Furthermore, our circuit has made clear that “[p]robable prejudice should be shown for such exclusion to occur.” Burks, 81 F.3d at 980 (alteration in original) (quoting Holder, 150 U.S. at 92) (internal quotation marks omitted); accord Buchanan, 787 F.2d at 485 (“Probable prejudice should be shown for such exclusion [based on a violation of a sequestration order] to occur.”); see also 4 Weinstein's Fed. Evid. § 615.07[2][d] (“Most courts ․ require at least a showing of probable prejudice resulting from the violation [of a sequestration order] before authorizing exclusion of the witness's testimony.”).

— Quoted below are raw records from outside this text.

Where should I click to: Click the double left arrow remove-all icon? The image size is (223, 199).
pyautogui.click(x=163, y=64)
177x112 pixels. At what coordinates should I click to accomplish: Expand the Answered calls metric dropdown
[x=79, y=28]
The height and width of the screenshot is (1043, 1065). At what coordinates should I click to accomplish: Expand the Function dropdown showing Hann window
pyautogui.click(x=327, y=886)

“Under these standards,” Mr. Washington argues, “the trial court lacked a basis for exclusion of the testimony” because “[d]efense counsel did not know about the incident at Terry Warrior's house, which occurred just a month before trial,” and “did not even know who Terry Warrior was.” Aplt. Opening Br. at 24. Mr. Washington suggests that the district court abused its discretion in not “consider[ing] the lesser remedies”—including a contempt citation or a comment to the jury by reason of the violation, see Holder, 150 U.S. at 92—and in not “tak[ing] appropriate pause before imposing ‘the most serious sanction of excluding testimony.’ “ Aplt. Opening Br. at 24 (quoting United States v. Samuels, 493 F.3d 1187, 1191 (10th Cir.2007)). The government argues, in contrast, only that Mr. Washington “has provided no reason to disturb th[e] District Court's exclusion of testimony in this case or to view the ruling as anything out of the ordinary for the Eastern District of Oklahoma.” Aplee. Br. at 34.

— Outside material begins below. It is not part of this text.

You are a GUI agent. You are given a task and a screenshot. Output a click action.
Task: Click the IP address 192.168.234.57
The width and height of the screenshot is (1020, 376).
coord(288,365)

Although Ms. Warrior was unquestionably present for the testimony of her son, and, as the district court noted, this was the only testimony that would have had any relevance to her own statements, this does not in-and-of-itself warrant exclusion. See, e.g., Holder, 150 U.S. at 92. In this case, the record is devoid of any of the factors noted above that justify exclusion of a witness. There are no indicia of “consent, connivance, procurement or knowledge” of Ms. Warrior's violation by defense counsel, Gibson, 675 F.2d at 836, and the district court never paused to conduct even a semblance of a “probable prejudice” inquiry,” Burks, 81 F.3d at 980 (alteration omitted). Consequently, we agree with Mr. Washington that the district court abused its discretion by “mechanistically exclud[ing] the testimony upon finding a violation of the Rule.” Aplt. Opening Br. at 24.

This does not end our inquiry, however. Even where we have determined that the district court abused its discretion, we still may not grant relief if the district court's error was harmless. See Burks, 81 F.3d at 980–81. The government contends that, “[g]iven the overwhelming remainder of the evidence against [Mr.] Washington, including his own voice on tape and his capture on the Arkansas [R]iver bridge, Defendant cannot show that he was prejudiced even if the District Court was too harsh.” Aplee. Br. at 34. Mr. Washington counters by claiming that the exclusion was not harmless because the government's use of “rapid-fire, compound question[ing]” in its cross-examination of Sean Warrior was aimed at “portray[ing][him] as changing his testimony in favor of the defendants,” the threat to his mother was “supplied [as] a motive for doing so,” and the exclusion of Ms. Warrior prevented defense counsel from repelling this attack. Aplt. Opening Br. at 24; see also id. at 25 (“Exclusion of Terry Warrior's testimony that no threat was made ․ deprived the Defendant of the opportunity to counter what the government had established.”). Furthermore, Mr. Washington claims that the court's decision “was not in the service of truth-seeking,” as “the Defendant offered evidence that the statements were not made, while the government stood on no evidence—only insinuation.” Id. at 25.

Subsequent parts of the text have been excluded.